Но мне очень важно знать свое местоположение. Принцип определения координат несложен: высота солнца над горизонтом в полдень дает мне широту, а разница между солнечным полднем и моими часами – долготу. В момент отплытия я находился на 15° западной долготы. Теперь по моим расчетам солнце должно было достигать зенита в час пополудни по моим часам. Но в действительности солнце стояло в зените, кода мои часы показывали всего 12 часов 15 минут. Поэтому я решил, что в мои расчеты по определению долготы необходимо вносить поправку порядка 45 . Только потом станет ясно, к чему привела эта ошибка в вычислениях.
В этот день я обнаружил у себя в кармане записку от моего друга Джона Стэнилэнда, капитана яхты «Блуждающая нимфа», которая должна была отплыть от Канарских островов недели через три. Вручая мне перед отплытием эту записку, Стэнилэнд просил, чтобы я тотчас же по прибытии на один из островов Антильского архипелага послал ему телеграмму. Под своим адресом – «Барбадос, Бриджтаун, мастеру Королевской гавани Джону Стэнилэнду» – он сделал приписку: «Жди прибытия британской яхты!» Это означало: «Ты доплывешь раньше нас». Разумеется, он знал, что приплывет много раньше меня, но хотел вселить в меня уверенность, что я могу переплыть океан быстрее его.

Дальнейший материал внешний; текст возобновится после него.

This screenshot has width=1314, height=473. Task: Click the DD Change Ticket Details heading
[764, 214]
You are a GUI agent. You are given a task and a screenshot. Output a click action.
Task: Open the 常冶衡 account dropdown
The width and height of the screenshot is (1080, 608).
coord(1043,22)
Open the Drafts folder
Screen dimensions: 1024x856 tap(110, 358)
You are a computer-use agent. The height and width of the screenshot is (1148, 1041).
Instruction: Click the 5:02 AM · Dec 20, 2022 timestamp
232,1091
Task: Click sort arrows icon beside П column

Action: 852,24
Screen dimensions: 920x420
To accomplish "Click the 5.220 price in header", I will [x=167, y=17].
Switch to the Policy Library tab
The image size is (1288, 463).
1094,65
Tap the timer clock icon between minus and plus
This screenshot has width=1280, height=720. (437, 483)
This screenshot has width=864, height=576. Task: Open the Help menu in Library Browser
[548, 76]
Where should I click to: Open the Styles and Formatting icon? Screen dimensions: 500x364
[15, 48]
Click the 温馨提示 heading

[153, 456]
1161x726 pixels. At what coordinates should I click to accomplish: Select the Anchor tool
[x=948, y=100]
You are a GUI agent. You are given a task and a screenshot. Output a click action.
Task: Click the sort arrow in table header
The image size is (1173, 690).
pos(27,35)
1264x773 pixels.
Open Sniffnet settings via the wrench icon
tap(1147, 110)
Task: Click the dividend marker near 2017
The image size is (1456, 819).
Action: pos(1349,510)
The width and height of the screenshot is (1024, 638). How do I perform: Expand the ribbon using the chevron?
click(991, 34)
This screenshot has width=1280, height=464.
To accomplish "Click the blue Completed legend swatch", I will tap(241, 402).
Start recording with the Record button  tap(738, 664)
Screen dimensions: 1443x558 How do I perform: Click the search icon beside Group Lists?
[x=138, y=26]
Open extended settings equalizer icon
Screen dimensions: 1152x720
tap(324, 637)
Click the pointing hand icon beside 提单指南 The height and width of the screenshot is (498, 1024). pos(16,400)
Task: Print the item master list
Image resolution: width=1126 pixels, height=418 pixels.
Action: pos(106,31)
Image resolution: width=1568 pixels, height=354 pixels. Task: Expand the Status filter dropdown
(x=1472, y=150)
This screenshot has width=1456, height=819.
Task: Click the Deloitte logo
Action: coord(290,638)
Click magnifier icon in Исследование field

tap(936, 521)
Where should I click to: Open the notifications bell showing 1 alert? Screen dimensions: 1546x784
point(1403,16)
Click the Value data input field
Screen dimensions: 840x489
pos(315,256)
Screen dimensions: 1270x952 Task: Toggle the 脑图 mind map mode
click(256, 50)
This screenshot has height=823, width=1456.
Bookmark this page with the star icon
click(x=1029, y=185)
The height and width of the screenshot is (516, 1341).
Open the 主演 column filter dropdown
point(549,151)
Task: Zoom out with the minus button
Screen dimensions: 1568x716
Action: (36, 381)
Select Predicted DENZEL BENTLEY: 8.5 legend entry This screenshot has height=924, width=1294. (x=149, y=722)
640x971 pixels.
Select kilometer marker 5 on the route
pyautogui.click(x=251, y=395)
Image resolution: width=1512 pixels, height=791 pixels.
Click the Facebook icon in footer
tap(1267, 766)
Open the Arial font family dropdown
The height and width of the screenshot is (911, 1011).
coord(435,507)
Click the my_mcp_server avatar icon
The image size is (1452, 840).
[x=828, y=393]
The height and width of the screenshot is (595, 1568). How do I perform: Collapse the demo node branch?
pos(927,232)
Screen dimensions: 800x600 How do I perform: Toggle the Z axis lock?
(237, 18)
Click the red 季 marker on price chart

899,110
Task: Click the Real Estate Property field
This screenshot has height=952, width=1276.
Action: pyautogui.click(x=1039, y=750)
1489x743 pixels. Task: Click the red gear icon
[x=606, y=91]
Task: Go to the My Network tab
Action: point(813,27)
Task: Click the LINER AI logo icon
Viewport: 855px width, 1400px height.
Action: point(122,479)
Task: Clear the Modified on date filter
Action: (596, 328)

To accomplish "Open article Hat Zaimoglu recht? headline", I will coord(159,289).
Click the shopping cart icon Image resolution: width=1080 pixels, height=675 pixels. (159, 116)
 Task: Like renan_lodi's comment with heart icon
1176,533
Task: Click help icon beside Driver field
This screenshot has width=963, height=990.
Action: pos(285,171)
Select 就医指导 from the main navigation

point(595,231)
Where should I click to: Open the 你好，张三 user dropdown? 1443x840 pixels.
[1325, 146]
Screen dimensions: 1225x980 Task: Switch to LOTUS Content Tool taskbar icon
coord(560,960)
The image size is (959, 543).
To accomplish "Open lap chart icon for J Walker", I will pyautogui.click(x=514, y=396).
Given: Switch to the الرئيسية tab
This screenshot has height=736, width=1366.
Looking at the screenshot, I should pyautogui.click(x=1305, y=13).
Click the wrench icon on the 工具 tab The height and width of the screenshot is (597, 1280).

Записываю в своем дневнике:
«Если я правильно определил свои координаты, в среду я достиг 21° северной широты и, сменив в четверг курс на более западный, за десять дней пройду семьсот миль. Останется еще тысяча восемьсот миль. Если я буду плыть с прежней скоростью, на них уйдет дней двадцать пять. Однако не следует быть оптимистом свыше меры».
Несмотря на последнюю фразу, я был именно таким оптимистом сверх всякой меры. Но ведь надеяться никому не запрещено, и я надеялся. Я не утратил этой надежды до самого конца плавания.
Мне казалось, что я отплыл лишь вчера, но на самом деле я находился в океане уже восемь дней. Меня потом часто спрашивали, не скучал ли я. В океане не может быть скучно. Это плавание как бы совершенно выпадало из привычного плана моей жизни. Дни тянулись бесконечно, однако время для меня тогда не существовало: я потерял о нем всякое понятие. Не было больше ни назначенных на определенный час встреч, ни срочных дел, и дни текли один за другим так неприметно, что я даже этого не осознавал. Лишь позднее, когда подобная жизнь стала для меня привычной, время вновь обрело смысл, стало ощутимым и начало меня тяготить, потому что я уже мог сравнить каждый день с десятками точно таких же дней, во всем похожих на этот.